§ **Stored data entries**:
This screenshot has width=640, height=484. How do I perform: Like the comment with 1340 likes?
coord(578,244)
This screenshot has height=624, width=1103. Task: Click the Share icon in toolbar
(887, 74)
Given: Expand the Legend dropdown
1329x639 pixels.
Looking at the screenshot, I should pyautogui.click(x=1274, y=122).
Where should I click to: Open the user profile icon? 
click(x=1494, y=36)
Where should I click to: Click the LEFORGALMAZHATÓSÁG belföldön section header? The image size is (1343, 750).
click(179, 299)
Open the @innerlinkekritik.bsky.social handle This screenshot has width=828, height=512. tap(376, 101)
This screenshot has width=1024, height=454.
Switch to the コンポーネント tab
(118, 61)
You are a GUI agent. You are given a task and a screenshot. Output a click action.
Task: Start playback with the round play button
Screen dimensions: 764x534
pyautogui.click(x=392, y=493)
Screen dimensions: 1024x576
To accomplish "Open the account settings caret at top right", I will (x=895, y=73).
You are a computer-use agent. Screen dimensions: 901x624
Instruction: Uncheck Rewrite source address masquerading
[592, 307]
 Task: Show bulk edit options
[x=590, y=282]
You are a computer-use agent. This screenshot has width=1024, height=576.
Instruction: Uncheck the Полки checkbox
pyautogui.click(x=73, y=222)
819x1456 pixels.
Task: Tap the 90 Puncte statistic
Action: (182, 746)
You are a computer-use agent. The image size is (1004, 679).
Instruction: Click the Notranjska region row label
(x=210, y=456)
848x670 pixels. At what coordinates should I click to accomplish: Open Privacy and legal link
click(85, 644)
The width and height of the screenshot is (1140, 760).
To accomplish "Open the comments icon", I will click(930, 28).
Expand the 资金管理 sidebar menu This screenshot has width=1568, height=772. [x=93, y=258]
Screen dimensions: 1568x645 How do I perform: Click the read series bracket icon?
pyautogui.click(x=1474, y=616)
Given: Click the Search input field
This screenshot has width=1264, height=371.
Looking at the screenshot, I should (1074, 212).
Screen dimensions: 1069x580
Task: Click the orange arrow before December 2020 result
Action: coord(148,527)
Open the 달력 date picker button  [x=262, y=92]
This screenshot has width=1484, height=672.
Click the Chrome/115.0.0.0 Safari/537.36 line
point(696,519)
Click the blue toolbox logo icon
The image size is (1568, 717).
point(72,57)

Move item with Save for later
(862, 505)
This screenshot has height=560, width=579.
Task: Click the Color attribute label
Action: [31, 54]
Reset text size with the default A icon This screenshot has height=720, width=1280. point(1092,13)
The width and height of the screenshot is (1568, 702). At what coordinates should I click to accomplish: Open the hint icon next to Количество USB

§ **AIM OF THE TASK**:
Reproduce every line above containing "computer".

§ **YOUR RESPONSE**:
You are a computer-use agent. Screen dimensions: 901x624
You are a computer-use agent. This screenshot has width=1024, height=576.
You are a computer-use agent. The image size is (1004, 679).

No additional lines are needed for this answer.